■ Enunciado ■
Reproduce sin cambios el pasaje del texto sobre el Che que comienza con las palabras "El terreno arado" y se detiene tras "bestias recién cazadas.".

■ Texto de lectura ■
___
El terreno arado de la plantación de papas de unos 150 metros de largo por 30 o 40 de ancho sigue produciendo como entonces y los surcos llegan hasta el borde de las piedras. “Acá era así, como usted lo ve. Y por muchos años no vino nadies. Recién ahora se aparecen los gringos, y muy de vez en cuando”, cuenta Don Florencio bajo el sol arrasador del mediodía.Al Che lo llevaban entre dos soldados que se turnaban para ayudarlo a subir con su pierna izquierda herida. Iba con las manos atadas adelante con un cinturón de cuero. Willy caminaba detrás. Dos campesinos llevaban los cadáveres de Arturo y Antonio colgados de un palo como si fueran bestias recién cazadas.
___
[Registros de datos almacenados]
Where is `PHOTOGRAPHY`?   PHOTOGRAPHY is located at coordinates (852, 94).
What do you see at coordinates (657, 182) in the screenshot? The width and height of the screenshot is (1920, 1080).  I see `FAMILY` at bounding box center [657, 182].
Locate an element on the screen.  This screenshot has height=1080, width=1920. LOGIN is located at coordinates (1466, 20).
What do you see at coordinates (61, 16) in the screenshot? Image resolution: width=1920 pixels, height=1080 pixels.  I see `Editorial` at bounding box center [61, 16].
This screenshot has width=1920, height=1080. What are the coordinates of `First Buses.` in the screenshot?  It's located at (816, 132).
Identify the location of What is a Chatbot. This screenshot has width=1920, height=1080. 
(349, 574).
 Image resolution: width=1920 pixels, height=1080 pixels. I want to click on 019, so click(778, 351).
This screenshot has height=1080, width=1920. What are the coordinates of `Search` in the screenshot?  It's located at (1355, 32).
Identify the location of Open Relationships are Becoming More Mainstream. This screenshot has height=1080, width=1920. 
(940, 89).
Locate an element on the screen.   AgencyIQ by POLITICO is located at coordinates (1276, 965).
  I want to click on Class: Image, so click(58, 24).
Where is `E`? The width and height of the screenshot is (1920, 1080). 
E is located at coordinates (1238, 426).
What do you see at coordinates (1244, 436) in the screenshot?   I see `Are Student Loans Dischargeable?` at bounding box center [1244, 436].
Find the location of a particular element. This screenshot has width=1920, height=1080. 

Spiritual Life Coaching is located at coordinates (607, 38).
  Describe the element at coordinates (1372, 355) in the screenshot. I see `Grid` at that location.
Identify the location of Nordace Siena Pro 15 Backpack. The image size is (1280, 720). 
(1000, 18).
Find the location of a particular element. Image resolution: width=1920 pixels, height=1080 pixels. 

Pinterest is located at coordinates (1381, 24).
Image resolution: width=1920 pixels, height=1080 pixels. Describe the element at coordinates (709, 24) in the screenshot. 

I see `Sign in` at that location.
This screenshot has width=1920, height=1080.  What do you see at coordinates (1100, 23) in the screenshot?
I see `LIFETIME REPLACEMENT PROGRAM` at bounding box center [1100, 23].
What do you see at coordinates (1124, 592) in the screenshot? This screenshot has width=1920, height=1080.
___
■ Resultado del ejercicio ■
El terreno arado de la plantación de papas de unos 150 metros de largo por 30 o 40 de ancho sigue produciendo como entonces y los surcos llegan hasta el borde de las piedras. “Acá era así, como usted lo ve. Y por muchos años no vino nadies. Recién ahora se aparecen los gringos, y muy de vez en cuando”, cuenta Don Florencio bajo el sol arrasador del mediodía.Al Che lo llevaban entre dos soldados que se turnaban para ayudarlo a subir con su pierna izquierda herida. Iba con las manos atadas adelante con un cinturón de cuero. Willy caminaba detrás. Dos campesinos llevaban los cadáveres de Arturo y Antonio colgados de un palo como si fueran bestias recién cazadas.